Rating: Summary: TFOH-- two thumbs up Review: I really enjoyed this book-- book six hasn't gotten here yet and the wait is almost unbearable. I didn't give it five starts because Elayne began to really tick me off around page... two hundred? Some of it was predictable but overall I thought it was well done, and it's keeping me waiting for "Lord of Chaos". Well worth the read.
Rating: Summary: A teenage soap opera Review: By this time this series has squandered what potential it had and become little more than a teenage soap opera, and a bad one at that. Our intrepid characters once again bravely wander the countryside, occasionally taking the trouble to slay a number of really scary Trollocs, still apparently the most common enemy. We have budding 'relationships' abounding- Elaine might love Rand, but so might Aviendha... etc. Some find this exciting, but I don't, and by this time I'm tired of this series. It has none of the scope of Tolkien's grand work, or Pullman's beautiful His Dark Materials. There's nothing driving it forward, hardly anything holding it together but a final conflict with the 'Dark One'. For such a simple plot this series is astonishingly long.

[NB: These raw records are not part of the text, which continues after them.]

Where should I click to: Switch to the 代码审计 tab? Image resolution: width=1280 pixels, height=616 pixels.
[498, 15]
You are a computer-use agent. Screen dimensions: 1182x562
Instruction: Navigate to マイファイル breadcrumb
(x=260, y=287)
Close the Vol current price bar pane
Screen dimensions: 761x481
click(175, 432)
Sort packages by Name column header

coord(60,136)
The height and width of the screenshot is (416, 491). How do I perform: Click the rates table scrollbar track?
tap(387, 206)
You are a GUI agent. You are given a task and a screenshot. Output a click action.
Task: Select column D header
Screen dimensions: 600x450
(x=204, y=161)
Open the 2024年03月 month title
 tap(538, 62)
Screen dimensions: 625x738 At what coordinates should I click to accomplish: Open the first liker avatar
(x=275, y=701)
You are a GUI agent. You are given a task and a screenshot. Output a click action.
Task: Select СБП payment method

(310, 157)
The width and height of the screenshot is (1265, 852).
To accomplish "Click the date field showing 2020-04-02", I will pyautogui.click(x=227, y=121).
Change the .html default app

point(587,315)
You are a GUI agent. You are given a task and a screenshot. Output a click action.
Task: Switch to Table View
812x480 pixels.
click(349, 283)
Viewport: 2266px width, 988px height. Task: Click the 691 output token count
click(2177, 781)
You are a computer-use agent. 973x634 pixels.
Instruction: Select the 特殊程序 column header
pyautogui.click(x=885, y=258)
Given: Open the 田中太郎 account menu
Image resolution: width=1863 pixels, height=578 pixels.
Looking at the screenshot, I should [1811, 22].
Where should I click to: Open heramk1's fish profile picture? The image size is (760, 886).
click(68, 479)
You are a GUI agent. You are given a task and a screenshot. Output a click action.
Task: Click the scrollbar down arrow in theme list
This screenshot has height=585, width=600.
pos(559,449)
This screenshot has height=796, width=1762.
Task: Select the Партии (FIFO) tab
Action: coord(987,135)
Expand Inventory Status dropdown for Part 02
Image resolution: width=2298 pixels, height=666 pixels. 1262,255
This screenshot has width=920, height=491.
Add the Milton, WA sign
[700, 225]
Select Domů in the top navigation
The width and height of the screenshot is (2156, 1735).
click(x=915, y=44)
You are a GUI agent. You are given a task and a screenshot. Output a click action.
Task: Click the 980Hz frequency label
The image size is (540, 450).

And, just because its long doesn't mean it has anything good about it(as many readers erroneously assume). Most of the book is full of sterile and pointless details and descriptions. If I wanted to read a bad soap opera/history book of Randland I would pick this up, but for no other reason.
Rating: Summary: Fantasy that's more believable than reality Review: What to say?! Of the 5 I've read, this one is by far the best. The Lord Dragon learns more about weilding the One Power, about his destiny to fight Ba'alzamon, and keeps finding himself thrown about the pattern like a leaf in the wind. As beautifully detailed as one could wish for; you almost feel the taint of the dark one when Rand touches Saidin. The battles, the sorrow, the laughter. Jordan shocks and amazes. I can't wait to get number 6.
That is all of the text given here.